_About this task_
From the line that contains "The height and" through the end of the records below, write out each line exactly as it appears, but not the pictures.
━━ Records provided
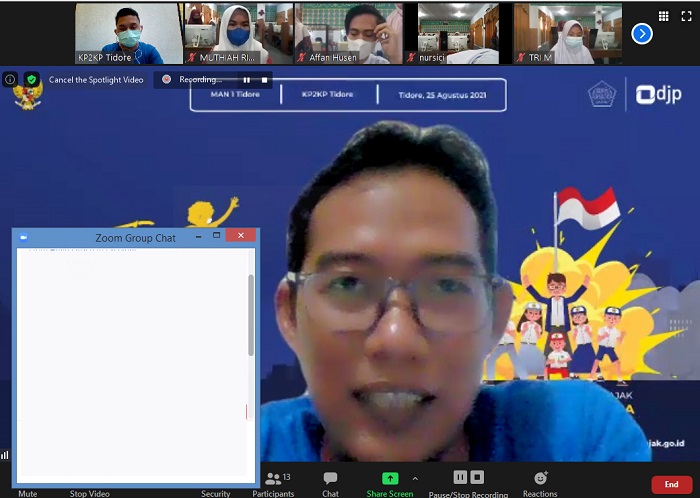This screenshot has width=700, height=498.
Task: Click the meeting info icon
Action: (x=10, y=79)
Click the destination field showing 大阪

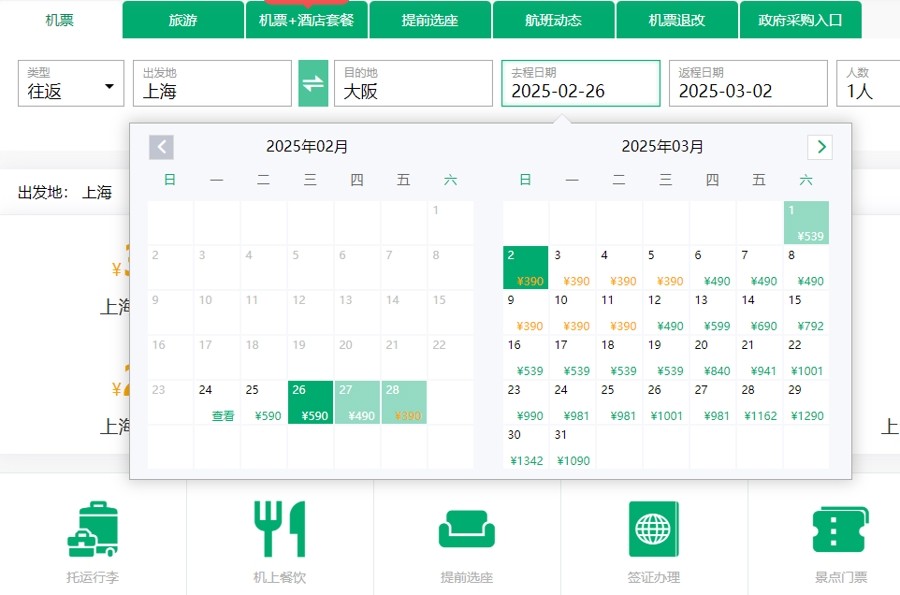pyautogui.click(x=413, y=83)
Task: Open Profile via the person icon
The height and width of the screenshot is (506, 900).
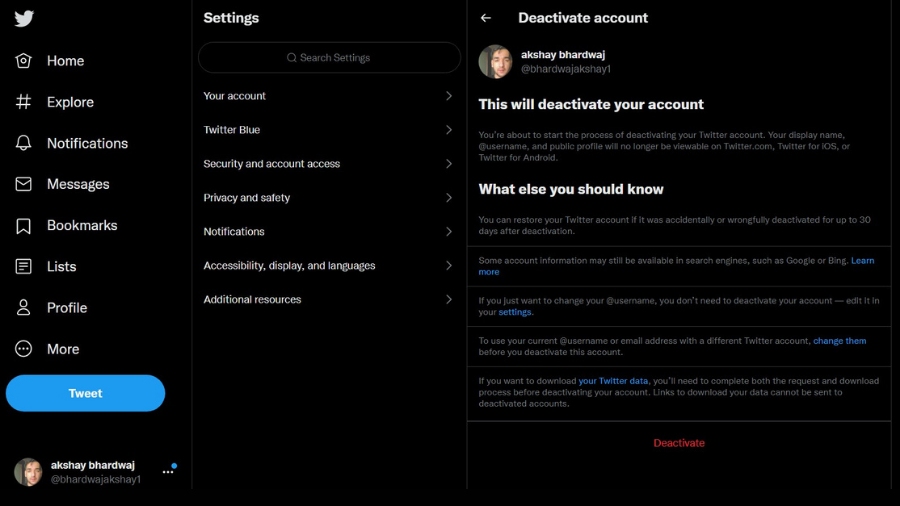Action: coord(24,308)
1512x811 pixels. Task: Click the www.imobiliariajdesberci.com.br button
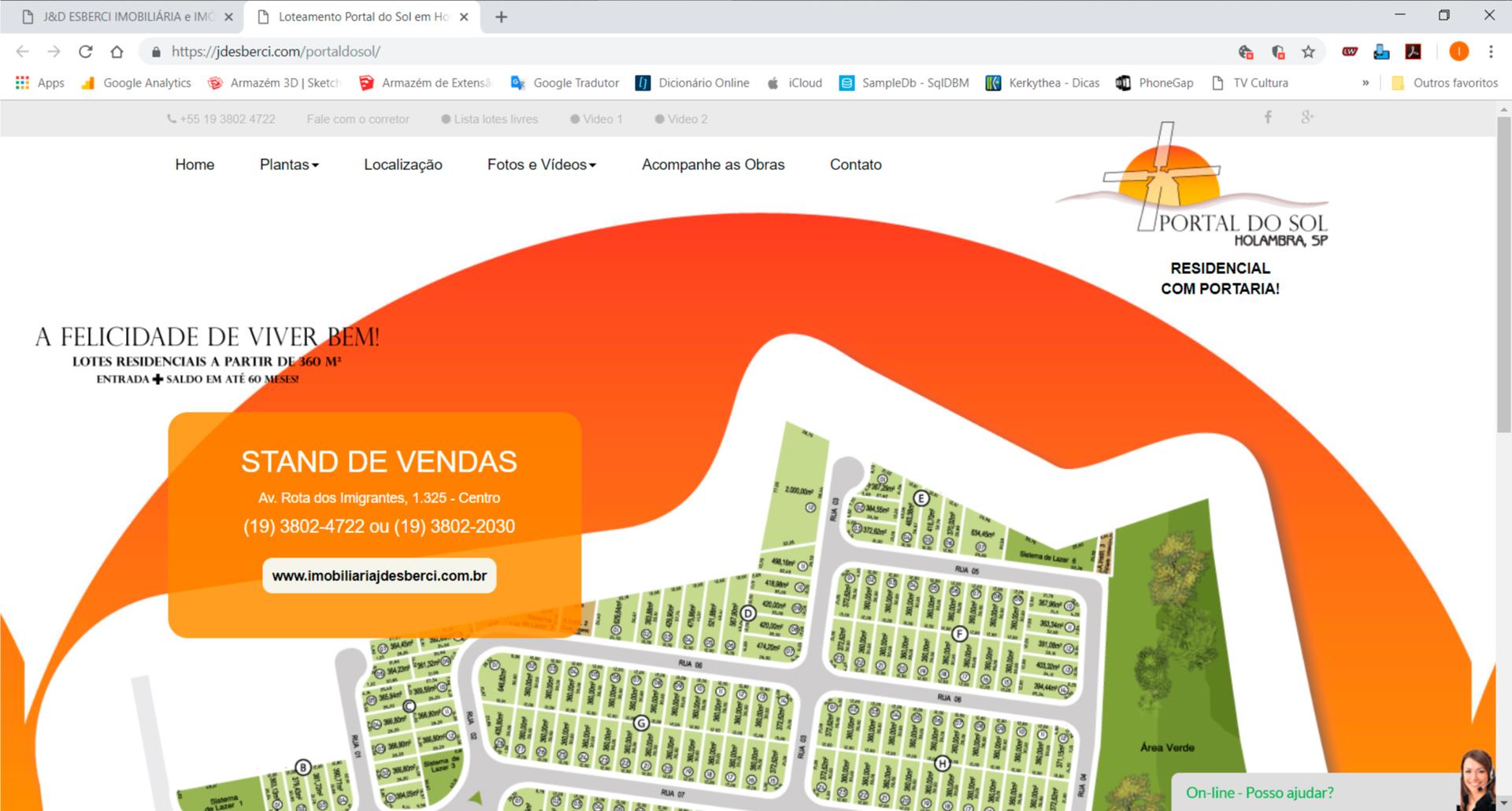(x=379, y=576)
━━━━
_Output of the task_
The height and width of the screenshot is (506, 900).
Action: coord(24,308)
1512x811 pixels. Task: Click the www.imobiliariajdesberci.com.br button
(x=379, y=576)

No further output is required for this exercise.